(Updated on 18 May 2024)

 

Introduction

Jean Zay is a supercomputer converged platform acquired by the French Ministry of Higher Education, Research and Innovation through the intermediary of the French civil company, GENCI (Grand Equipement National De Calcul Intensif). More history of Jean Zay platform can be found here.

Jean Zay offers the possibility to extend the classic usage modes of high performance computing to new usages in artificial intelligence (AI). Jean Zay might be a great alternative to Creatis’s own cluster if you intend to run multiple codes at once to prevent the overload of the cluster. All CPU, GPU, and software configurations of Jean Zay are detailed here.

 

Jean Zay account application

Usually, all members of Creatis are eligible to apply their own Jean Zay’s account. Before getting too excited about the application, it is important to know that there are two types of access:

  1. Dynamic Access (AD):
    • If your desired number of hours for CPU or GPU ≤ 50,000
    • Requests for resources may be made throughout the year and are renewable
  2. Regular Access (AR):
    • If your desired number of hours for CPU or GPU > 50,000
    • Application is only open at a specific time

More information about Dynamic Access and Regular Access can be found here. Only procedures to apply Dynamic Access for GPU resources will be detailed in this guide. For other purposes, please contact Thomas Baudier.

Request for resources

The first thing to do is to create an account on eDARI. After logging in with your created account, you can request for resources and create your project by clicking on “Créer ou renouveler un dossier de demande d’heures” in the Demande de ressources tab. If you wish to collaborate on a project, you can attach to a project created by one of your collaborators by clicking on “Se rattacher à un dossier ayant obtenu des ressources” in the Demande de compte sur les calculateurs tab and then entering the project number.
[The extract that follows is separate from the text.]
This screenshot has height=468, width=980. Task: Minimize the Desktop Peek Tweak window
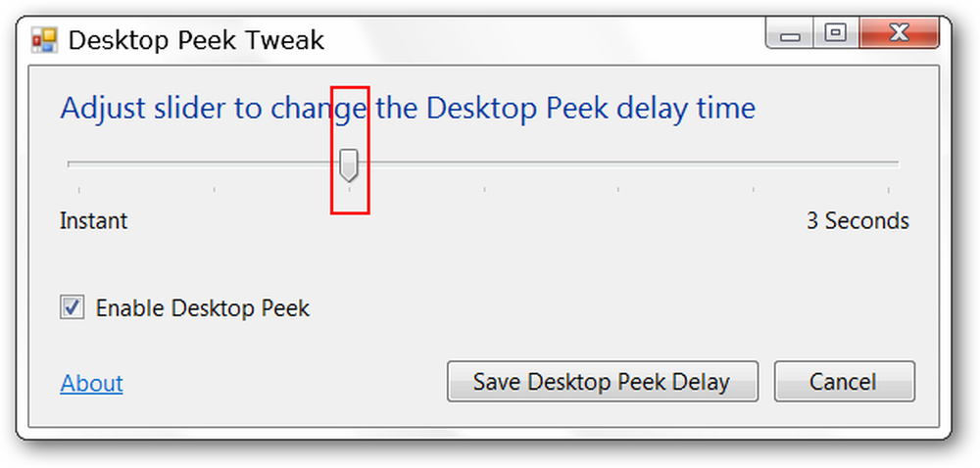click(x=790, y=33)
In the form you have to describe your project, the type of data you use, the resources you plan to request etc. A project proposal is needed if you request more than 10k GPU hours. Again, the Correspondant technique is Fabrice BELLET.
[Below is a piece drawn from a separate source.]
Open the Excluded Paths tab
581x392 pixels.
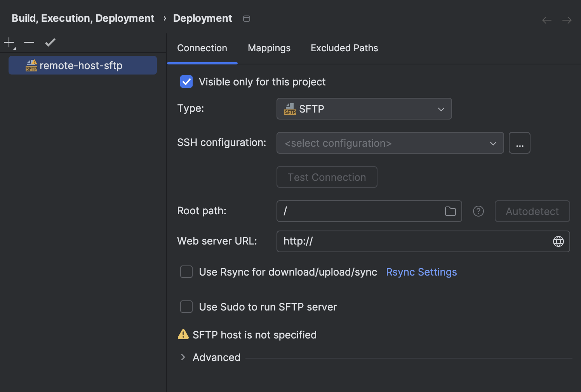(x=344, y=48)
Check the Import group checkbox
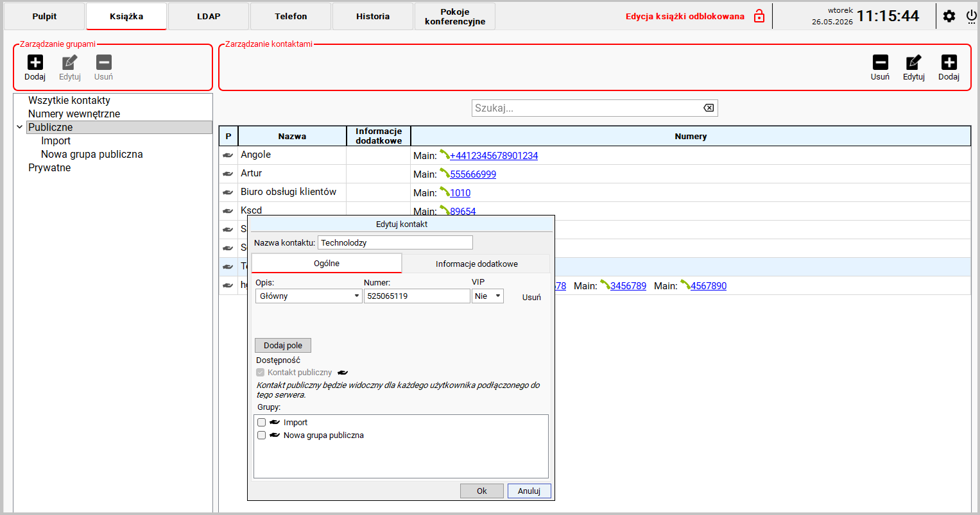This screenshot has height=515, width=980. (x=261, y=423)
⚠️ Don’t forget to validate your information by clicking on click on “Valider la saisie des informations”! project-validate

Request for an account on calculators

The next step is to apply for an account to use on the supercomputers. This can only be done after your project (or your collaborator’s project) has been validated and you have attached yourself to it. To do this, click on “Se rattacher à un dossier ayant obtenu des ressources” and enter your project number. Then, you can request for your account by clicking on “Faire une demande d’ouverture de compte ou consulter le statut de votre demande d’ouverture de compte” in the Demande de compte sur les calculateurs tab.

It is quite simple to fill the application form. Most of the time, the details of Creatis lab are pre-filled when you select Creatis in the Research Lab section. Some important information is included below just in case:

  1. Directeur du laboratoire
    • M. BEUF Olivier
    • olivier.beuf@creatis.insa-lyon.fr
  2. Responsable sécurité de l’utilisateur
    • M. BELLET Fabrice
    • fabrice.bellet@creatis.insa-lyon.fr
    • 0472436142
  3. Adresse IP (Internet Protocol) de connexion & FQDN (Fully Qualified Domain Name)
    • 195.220.108.5 (If you have a laptop) & tux.creatis.insa-lyon.fr
    • Use this to get your IP address and FQDN if you have a desktop PC
    • It is recommended to use tux’s IP address even if you own a desktop PC so that you can access to Jean Zay everywhere via tux

You will also need to enter 8 characters of your password, which you will use later to log in to the supercomputer.

📝 These 8 characters will be the last 8 characters of your first Jean Zay’s password, which you will have to combine with the first part of the password sent by IDRIS after the creation of your account.

⚠️ Don’t forget to validate your information by clicking on click on “Valider la saisie des informations”! computing-account-validate

After submitting the application form, you will soon receive an email to fill another online questionnaire and upload your CV.

Congratulations! You have finally completed all the administrative procedures to request your access to Jean Zay. Now all you have to do is wait! 😄 Yes, you will have to wait about 1-2 months before you receive your username and password.

📝 For non-French applicants, the delay may be a little longer as the CNRS has to check your file for security purposes (FSD, ASSAV…).

 

First connection on Jean Zay

If you are here, it means your application is successful, and you’ve received your Jean Zay username and password. 👏👏 Yes, the username is weird. Don’t be surprised if you get something like ubz52ne, it’s completely normal.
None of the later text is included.